By Dale King
Christopher Durang’s comedy Vanya and Sonia and Masha and Spike – the season finale playing two more weekends at the Delray Beach Playhouse – covers a lot of outlandish and humorous territory in a 2½-hour block of time.
The show actually taxes the audience’s mental capabilities more than it does their capacity to follow a plot. Author Durang – whose backstory could be an intriguing dramatic comedy of its own – pulls a variety of elements together to make VSMS work.
The show comes to Delray with good credentials. VSMS won a Tony Award in 2013 as “Best Play of the Year” and a Drama Desk honor as “Outstanding Play of the Year.” That’s a pretty high bar to reach, but the cast does an excellent job, owing largely to their level of experience, high degree of talent and familiarity with the Delray stage.
The esoteric sound of most characters’ names is easy to trace. Masha, Vanya, Sonia, Cassandra and Nina – but not Spike – are all from works by Russian playwright Anton Chekhov. But you don’t have to know the man or his writings to enjoy the play.
Sonia (Marcie Hall) and Vanya (Michael DeGrotta) are siblings living in their family’s abode in Bucks County, Pa. While the program calls the dwelling “a lovely farmhouse,” it certainly looks more like a nice middle-class lakefront ranch with a stone façade – elegantly designed by scenic artist Marilyn Mishkin.
Sonia and Vanya have virtually no skills. They spent their lives caring for their elderly parents who just passed away. Neither has a job, and their way of life has been supported through their sister Masha’s lucrative film career. With her income dwindling, Masha has been advised to sell the family home, but for her laid-back siblings, this would be a life-altering catastrophe.

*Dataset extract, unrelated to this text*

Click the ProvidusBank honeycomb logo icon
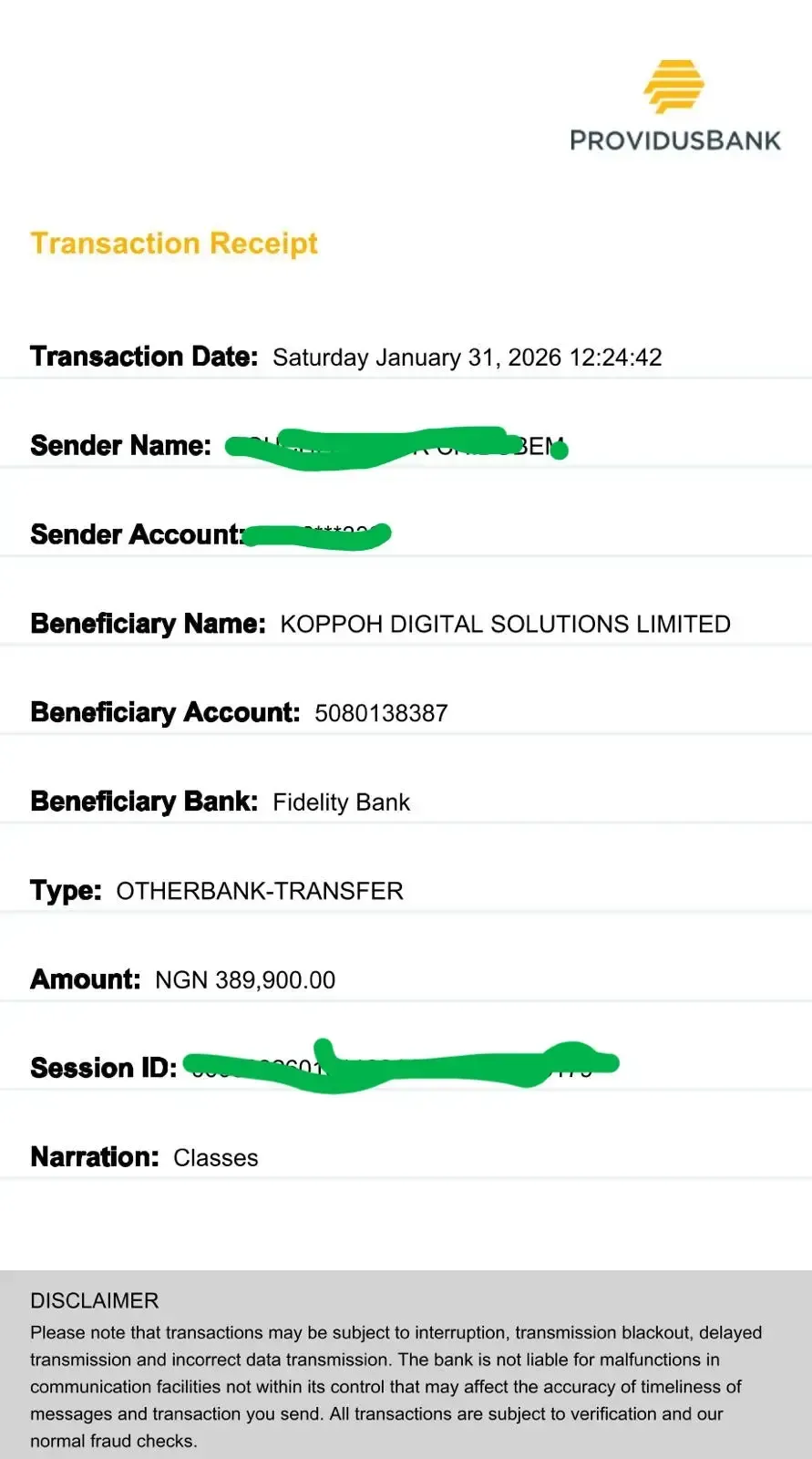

The play opens with the idle pair sitting in chairs, looking at the lake, watching for a blue heron and drinking coffee. They discuss whether the coffee tastes better in this cup or that cup, and just how many cherry trees it takes to make an orchard (another Chekhovian reference).
Masha (Pat Casale) finally bursts upon the scene, bringing with her a flurry of drama, an endless roster of insecurities and a younger, dimwitted, bodybuilder boy-toy, Spike (Josh Matheney). Sonia’s resentments and Masha’s competitive nature strike fire, and while their brother, Vanya, tries to keep the peace, he is repeatedly upstaged by Spike, who takes every opportunity to strip down and display his six-pack bod.
Sibling strife ensues, abetted by Cassandra (Vicki Klein), the household’s resident psychic/neurotic who, like her Chekhovian namesake, is prone to making dire prophecies that no one believes. In Act II, she even resorts to stabbing a voodoo doll to vent her hatred for some of the characters.
Vanya and Sonia and Masha and Spike opened in 2012, and counted among its original cast Sigourney Weaver as Masha and David Hyde Pierce as Vanya.
The playwright is no stranger to satirizing other authors, having written For Whom the Southern Belle Tolls, a parody of Tennessee Williams’ Glass Menagerie. Actually, in 1986, when Weaver hosted Saturday Night Live, Durang guested and, together, they did a skit lampooning the plays of Bertolt Brecht.
The cast of VSMS doesn’t get as crazy as they could and turn the show into a farce. In fact, their delivery is moderate and well-paced, giving the audience time to absorb the humor in smaller doses.
Casale, who, in real life, just got her doctorate in nursing, has extensive acting credentials at the Maltz, Lake Worth and Delray Beach theaters, and takes charge in her lead role.
DeGrotta chalks up 36 years of performing at the DBP with this production that quickly follows his last appearance at Delray in I Love You, You’re Perfect, Now Change.
Hall is also back with old and new friends on the Delray stage, as are Klein, Matheney and Tabino.
Artistic director Randolph DelLago is also in his usual spot, the director’s chair, taking charge of the on-stage action as the main stage prepares to go quiet until fall.
Vanya and Sonia and Masha and Spike plays through June 4 at the Delray Beach Playhouse, 950 NW 9th St. (Lake Shore Drive), Delray Beach. All tickets are $30 and may be purchased online at delraybeachplayhouse.com or by calling 561-272-1281, Ext. 4.